The Swiss mercenaries were recruited according to contracts (capitulations) between the French Monarchy and Swiss cantons or individual noble families. By 1740 more than 12,000 Swiss soldiers were in French service. During the remainder of the eighteenth century, Swiss numbers varied according to need, reaching a peak of 20,000 during the Austrian War of Succession and falling to 12,300 after 1763. In addition to the direct military value of employing Swiss in French service, a political purpose was achieved through the extension of French diplomatic and commercial influence over the neighbouring cantons.

The Swiss soldier was paid at a higher level than his French counterpart but was subject to a harsher disciplinary code, administered by his own officers. The basis of recruitment varied according to regiment – in some units recruits were drawn exclusively from the Swiss inhabitants of specific cantons while in others German or French volunteers were accepted to make up shortfalls in the number of available Swiss. During the latter part of the 18th century, increasing reliance was placed on recruiting from the "children of the regiment" – the sons of Swiss soldiers who had married French women and stayed in France after their term of service had ended. The effect was to partially break down barriers between the Swiss and the French population amongst whom they were garrisoned. On the eve of the French Revolution the log-book of one Swiss regiment expressed concern that Franco-Swiss recruits were becoming prone to desertion as general discontent spread. French-speaking Swiss soldiers were generally to prove more susceptible to revolutionary propaganda than their German-speaking colleagues.

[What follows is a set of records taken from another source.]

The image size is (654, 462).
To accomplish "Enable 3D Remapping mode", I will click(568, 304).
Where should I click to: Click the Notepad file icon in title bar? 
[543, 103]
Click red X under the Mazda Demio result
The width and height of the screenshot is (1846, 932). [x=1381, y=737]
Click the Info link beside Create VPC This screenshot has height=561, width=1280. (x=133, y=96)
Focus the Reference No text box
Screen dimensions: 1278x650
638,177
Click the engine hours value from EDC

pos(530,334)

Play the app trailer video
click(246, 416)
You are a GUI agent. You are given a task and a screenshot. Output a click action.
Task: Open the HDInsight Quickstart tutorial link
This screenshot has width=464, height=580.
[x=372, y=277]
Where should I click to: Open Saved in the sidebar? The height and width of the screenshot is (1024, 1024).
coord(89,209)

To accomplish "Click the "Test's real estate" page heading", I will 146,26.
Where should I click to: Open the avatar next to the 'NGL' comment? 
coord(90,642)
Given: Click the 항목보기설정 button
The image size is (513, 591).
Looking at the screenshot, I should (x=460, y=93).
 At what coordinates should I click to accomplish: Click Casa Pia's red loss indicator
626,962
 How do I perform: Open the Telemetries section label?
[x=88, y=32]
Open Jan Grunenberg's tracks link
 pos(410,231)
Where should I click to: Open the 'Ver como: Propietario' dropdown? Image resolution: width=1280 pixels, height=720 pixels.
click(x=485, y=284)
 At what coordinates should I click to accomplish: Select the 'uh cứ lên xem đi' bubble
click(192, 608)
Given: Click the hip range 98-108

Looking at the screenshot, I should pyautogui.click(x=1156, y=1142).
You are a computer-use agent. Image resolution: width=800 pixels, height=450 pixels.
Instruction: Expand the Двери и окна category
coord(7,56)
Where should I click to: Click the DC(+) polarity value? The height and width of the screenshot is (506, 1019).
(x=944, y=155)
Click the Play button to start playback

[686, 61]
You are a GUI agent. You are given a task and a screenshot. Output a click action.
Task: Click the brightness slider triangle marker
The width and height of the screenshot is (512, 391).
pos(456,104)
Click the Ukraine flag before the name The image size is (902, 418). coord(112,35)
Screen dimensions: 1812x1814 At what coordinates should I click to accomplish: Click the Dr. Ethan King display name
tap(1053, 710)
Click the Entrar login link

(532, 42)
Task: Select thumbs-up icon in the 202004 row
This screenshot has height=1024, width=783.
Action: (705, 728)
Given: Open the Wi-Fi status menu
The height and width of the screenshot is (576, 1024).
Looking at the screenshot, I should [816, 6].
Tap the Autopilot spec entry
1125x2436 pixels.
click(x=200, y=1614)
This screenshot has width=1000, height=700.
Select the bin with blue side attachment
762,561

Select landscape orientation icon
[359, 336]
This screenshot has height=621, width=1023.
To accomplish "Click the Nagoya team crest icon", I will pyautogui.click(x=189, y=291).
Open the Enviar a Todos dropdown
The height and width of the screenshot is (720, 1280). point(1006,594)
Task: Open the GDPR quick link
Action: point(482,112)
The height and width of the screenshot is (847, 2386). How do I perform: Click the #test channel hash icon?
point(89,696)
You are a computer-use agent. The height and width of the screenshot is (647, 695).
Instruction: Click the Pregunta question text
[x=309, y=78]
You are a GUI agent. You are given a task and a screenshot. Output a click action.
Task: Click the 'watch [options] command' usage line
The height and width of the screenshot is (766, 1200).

At the outbreak of the French Revolution the Swiss troops were, as at least nominal foreigners, still considered more reliable than their French counterparts in a time of civil unrest. Accordingly, Swiss regiments made up a significant proportion of the royal troops summoned to Paris by Louis XVI in early July 1789. A detachment of Swiss grenadiers from the Salis-Samade Regiment was sent to reinforce the garrison of the Bastille prison shortly before it was besieged by the mob. The Swiss and other royal troops were subsequently withdrawn to their frontier garrisons. Over the next years The Ernest Regiment in particular faced a series of clashes with local citizens, culminating in a two-day battle with Marseilles' militia in 1791. This indication of growing popular resentment against the Swiss caused the Canton of Berne to recall the disarmed regiment. Another Swiss regiment, the Chateauvieux, played a major part in the Nancy affair (mutiny) of 1790 and 23 of its soldiers were executed, after trial by their own Swiss officers. The Swiss Guard however remained loyal and was massacred on 10 August 1792, when the mob attacked the Tuileries Palace, although Louis XVI had already left the building. The eleven Swiss regiments of line infantry were disbanded under a decree passed by the French Assembly on 20 August 1792. Over three thousand Swiss soldiers transferred individually to French units and continued in service.  However, many of the rank and file returned to Switzerland, where measures had to be taken to provide them with relief and reintegration into the rural society from which most had been drawn.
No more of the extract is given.